[BEGIN Material provided]

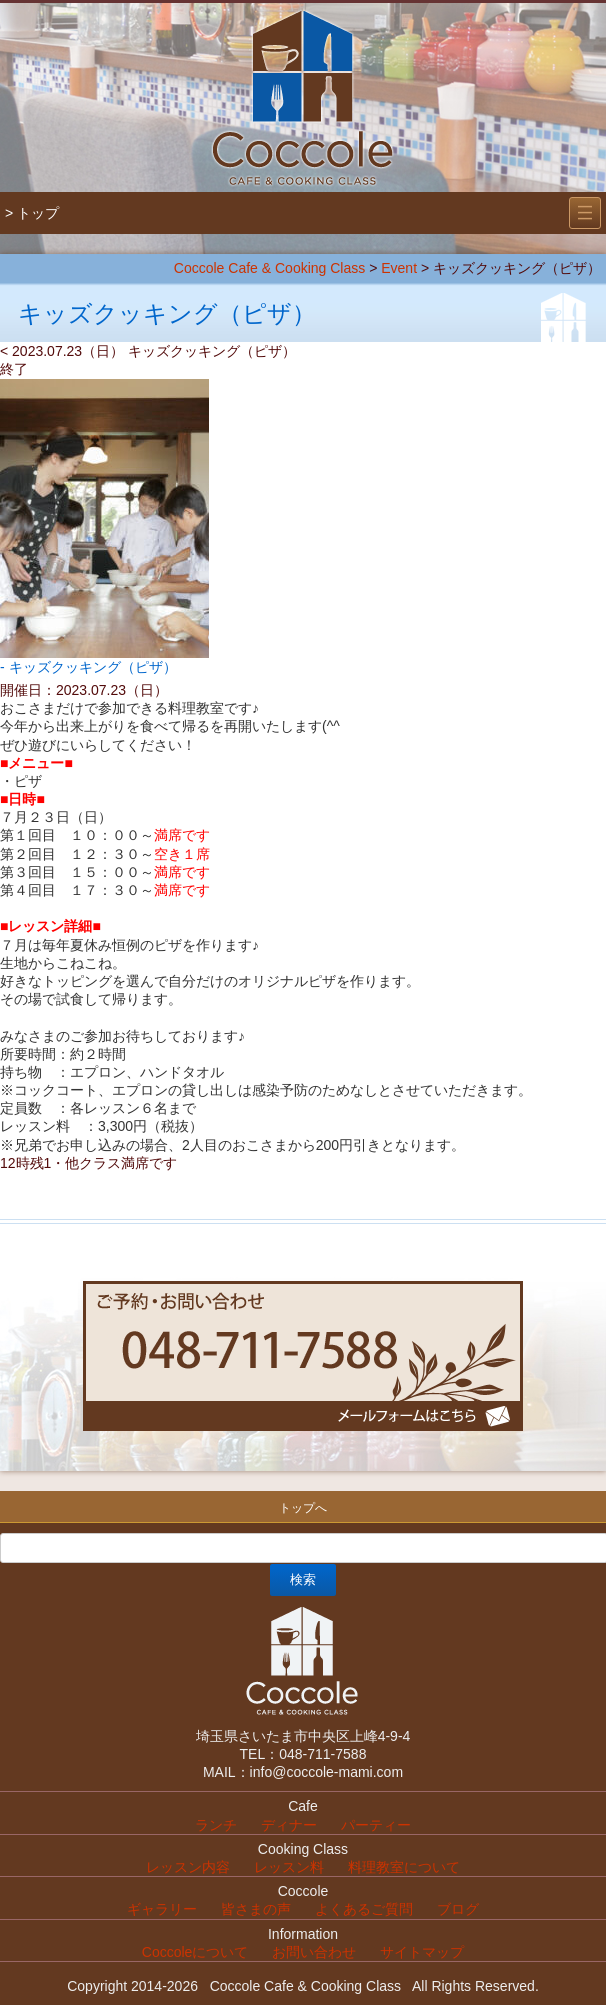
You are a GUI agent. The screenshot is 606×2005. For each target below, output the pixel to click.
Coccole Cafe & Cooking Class (269, 268)
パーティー (376, 1825)
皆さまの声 (256, 1909)
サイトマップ (422, 1952)
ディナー (289, 1825)
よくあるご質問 (364, 1909)
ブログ (458, 1909)
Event (399, 268)
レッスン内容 (188, 1867)
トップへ (303, 1508)
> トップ (32, 213)
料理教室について (404, 1867)
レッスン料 (289, 1867)
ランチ (216, 1825)
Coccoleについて (195, 1952)
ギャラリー (162, 1909)
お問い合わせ (314, 1952)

[END Material provided]

Transcribe the listing exactly, starting with the line that contains "ディナー (289, 1825)" and continuing through the end of the listing.

ディナー (289, 1825)
よくあるご質問 (364, 1909)
ブログ (458, 1909)
Event (399, 268)
レッスン内容 (188, 1867)
トップへ (303, 1508)
> トップ (32, 213)
料理教室について (404, 1867)
レッスン料 (289, 1867)
ランチ (216, 1825)
Coccoleについて (195, 1952)
ギャラリー (162, 1909)
お問い合わせ (314, 1952)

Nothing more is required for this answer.